Die „Schwere der Tat“ im Sinne des § 133a Abs 2 StVG stellt auf den sozialen Störwert (die kriminelle Bedeutung) einer Tat ab (RIS-Justiz RS0091863), der durch den Handlungs- und Erfolgsunwert determiniert wird. Für die Annahme einer Tatschwere nach § 133a Abs 2 StVG müssen – als Ausnahmesatz – gewichtige Gründe vorliegen, die sich aus Sicht der Allgemeinheit von den regelmäßig auftretenden Begleiterscheinungen strafbaren Verhaltens auffallend abheben ( Pieber in WK 2StVG § 133a Rz 18, Jerabek/Ropperin WK² StGB § 46 Rz 16), wobei nicht nur der Abschreckungseffekt bei potentiellen Tätern, sondern vor allem auch das Interesse an der Festigung genereller Normentreue in der Bevölkerung zu beachten ist (vgl Jerabek/Ropper in WK 2StGB § 43 Rz 18).
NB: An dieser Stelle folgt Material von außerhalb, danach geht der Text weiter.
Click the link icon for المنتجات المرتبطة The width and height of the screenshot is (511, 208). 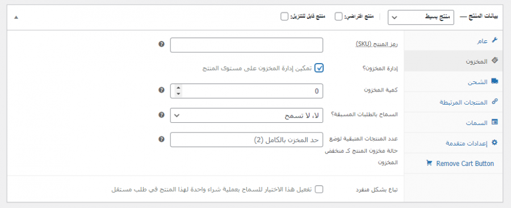click(x=495, y=102)
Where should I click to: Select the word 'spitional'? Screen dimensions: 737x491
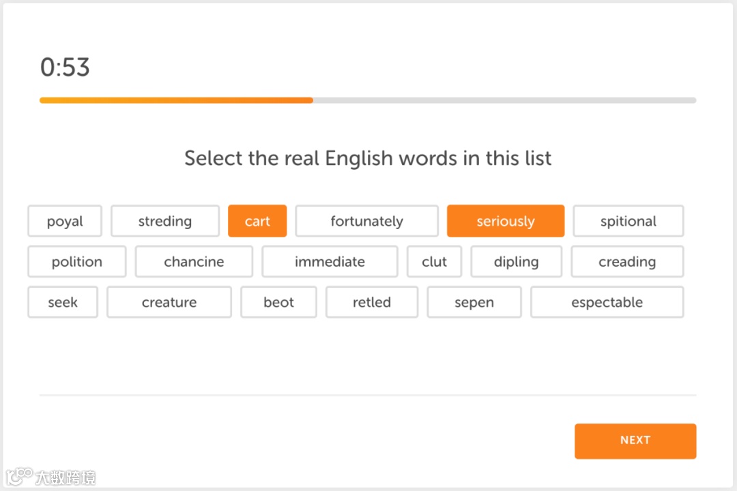pyautogui.click(x=628, y=221)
Dem gegenständlichen Strafvollzug liegt eine Verurteilung wegen der Verbrechen der Schlepperei nach § 114 Abs 1 und Abs 3 Z 1 und Z 2, Abs 4 erster Fall FPG, des Verbrechens der Schlepperei nach § 114 Abs 1 und Abs 3 Z 1, 2 und 3, Abs 4 erster und zweiter Fall FPG und des Verbrechens der vorsätzlichen Gemeingefährdung nach § 176 Abs 1 StGB zugrunde. Die im Strafrahmen der strafsatzbestimmenden Qualifikation nach § 114 Abs 4 FPG von einem bis zu zehn Jahren Freiheitsstrafe zum Ausdruck kommende gesetzliche Vorbewertung bringt den besonders hohen sozialen Störwert der vom Verurteilten zu vertretenden Delinquenz zum Ausdruck, der sich fallkonkret zudem in der mehrfachen Qualifikation (insbesondere auch nach § 114 Abs 3 Z 3 FPG, dh der Tatbegehung auf eine Art und Weise, durch die die Fremden, insbesondere während der Beförderung, längere Zeit hindurch in einen qualvollen Zustand versetzt wurden [US 6 „ ...im Laderaum zusammengepferchten Fremden...“]) in Bezug auf eine die nach § 114 Abs 3 Z 2 FPG qualifikationsbegründende Zahl von mindestens drei Fremden beträchtlich übersteigende Anzahl von (insgesamt) 61 Personen, deren Leben – darunter mehrere Kinder (US 5ff) – er vorsätzlich gefährdete (§ 176 Abs 1 StGB), manifestiert. Mit Blick auf das massiv um sich greifende, auf Gewinnmaximierung zum Nachteil häufig bereits traumatisierter Flüchtlinge ausgerichtete Schlepperunwesen, das zudem für die Geschleppten – wie hier – häufig mit großen Gefahren verbunden ist, bedarf es des konsequenten und im vorliegenden Fall über die Hälfte der Strafzeit hinausgehenden Vollzugs der Sanktion, um potentielle Nachahmungstätern aus dem Verkehrskreis des Strafgefangenen von der Begehung derartiger Straftaten abzuhalten und die generelle Normtreue zu festigen (siehe auch OLG Graz 10 Bs 130/24d, 10 Bs 133/24w; OLG Wien, 21 Bs 90/24z). Ein zu stark verkürzter Strafvollzug würde dazu führen, die Hemmschwelle für derartige Taten weiter zu senken. Der Beschwerde war daher der Erfolg zu versagen.

Der Rechtsmittelausschluss gründet auf § 17 Abs 1 Z 3 StVG iVm § 89 Abs 6 StPO.